Honoring 25 lawmakers

Conservatives will honor the 25 Republican members of the U.S. House of Representatives who voted against the recent Medicare entitlement expansion as part of the Conservative Political Action Conference’s Ronald Reagan Banquet on Jan. 23.

CPAC, the nation’s oldest and largest annual gathering of conservatives, will be held Jan. 22-24 at the Crystal Gateway Marriott in Arlington.

“These 25 courageous representatives stood for principle in the face of intense pressure and arm-twisting,” said American Conservative Union Chairman David A. Keene. “Their collective willingness to adhere to limited-government conservatism — our Founders’ conservatism — is a message that will stir and energize the more than 4,000 conservative grass-roots activists expected to attend the conference.”

CPAC is a project of the American Conservative Union Foundation, in association with Young America’s Foundation and Human Events. The conference is co-sponsored by more than 70 of the nation’s leading conservative organizations.

Clark’s comeback

“As 2003 ends with [Howard] Dean unchallenged as ‘Democrat of the Year,’ the political guessing game is about which presidential contender will shoot out of the pack early next year to take on the role of principal challenger,” USA Today columnist Walter Shapiro writes.

“Judging from the interplay of rumor and rumination that defines Democratic politics at this moment of uncertainty, [Wesley] Clark is benefiting from a long second look as the leading anti-Dean option,” Mr. Shapiro said.

“The former NATO commander had impetuously entered the race with news-magazine-cover fanfare in September, then stumbled badly from his lack of political experience and his inability to answer simple questions like whether he would have voted for the 2002 Iraq resolution. So it was probably inevitable that he’d make a comeback. It is an unalterable truth of presidential politics that the story line is never fixed, and yesterday’s chump is often tomorrow’s champion.
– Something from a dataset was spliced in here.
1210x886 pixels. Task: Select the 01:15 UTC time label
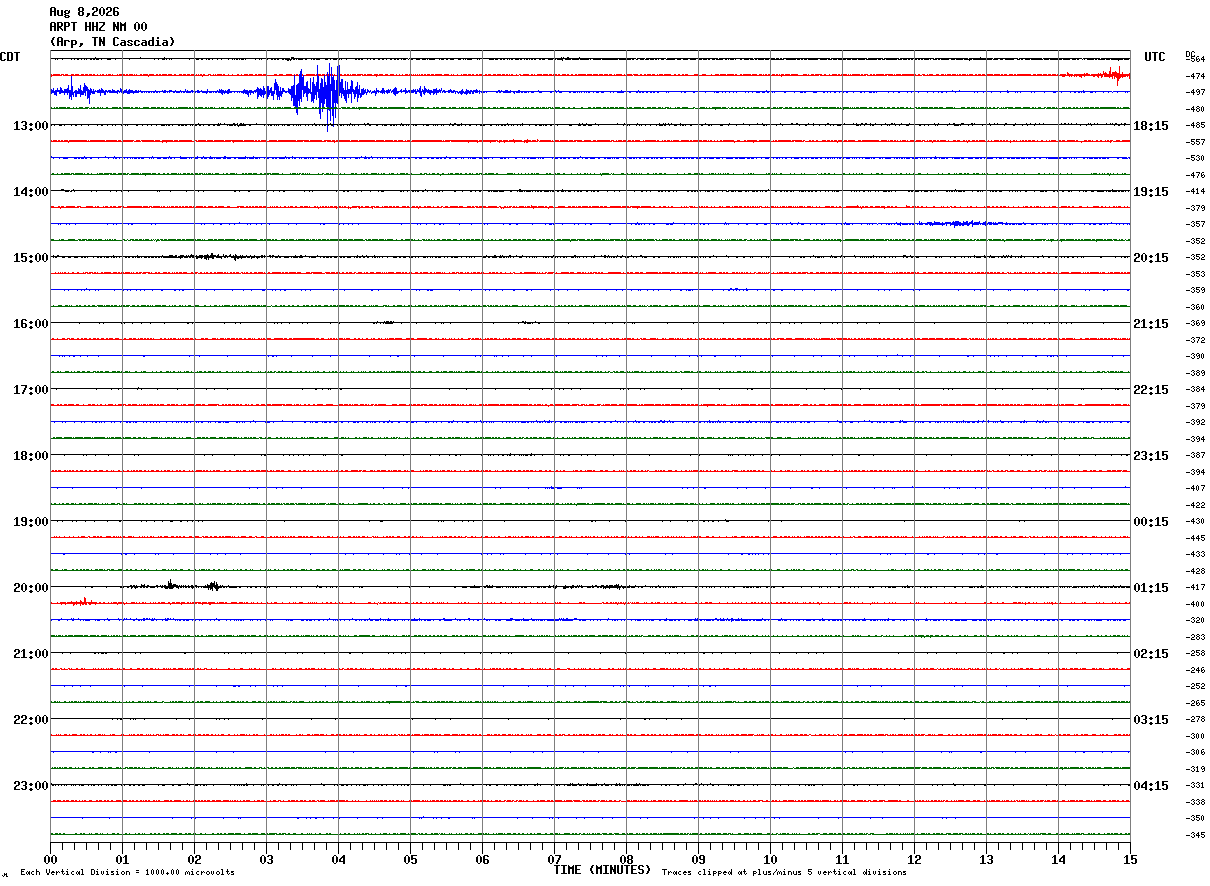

“Yet after spending two days watching Clark in South Carolina, site of a potentially pivotal primary on Feb. 3, I came away with the sense that the general is too similar to Dean to serve as his antithesis. Yes, the two men have widely divergent resumes: Dean the blue-blood doctor who became a successful five-term governor of rustic Vermont and Clark the career Army man who directed the successful war in Kosovo. But more than any other Democrats running, both are blessed with preternatural self-confidence and a refusal to trim their outspoken positions on Iraq even after the capture of Saddam.”

Somebody’s lying

“Consider the ‘you’re a liar’ clash between the Old Democrat poll front-runner Wesley Clark, and the emerging Dean party’s hero,” New York Times columnist William Safire writes.

“Clark claims that [Howard] Dean offered him the vice presidential nomination: ‘It was dangled out there … offered as much as it could have been.’ Dean denies it flatly: ‘I did not and have not offered anyone the vice presidency.’ Clark, egged on by his Clinton handlers, imputes a dishonorable motive to Dean: ‘Why is he squirming? Because maybe he’s done the same for a lot of other people.’

“One of these men is not telling the truth,” Mr. Safire said. “Most voters would say that one of these boldfaced names is a baldfaced liar, though charitable souls would call it a misunderstanding.”

A swinging convention

Organizers of the Republican National Convention, to be held in New York City next summer, are thinking about having President Bush make his nomination-acceptance speech at Yankee Stadium, the New York Post reports.

The convention will be held from Aug. 30 through Sept. 2 at Madison Square Garden, which holds up to 19,500 people. Yankee Stadium can seat 55,000.

There has also been speculation that Mr. Bush may deliver his address at Ellis Island, the Statue of Liberty, or elsewhere, reporter Kenneth Lovett writes.

However, there could be a problem: Mr. Bush’s speech is planned for prime time on Sept. 2 — the same time as the Yankees are scheduled to play the Cleveland Indians at Yankee Stadium.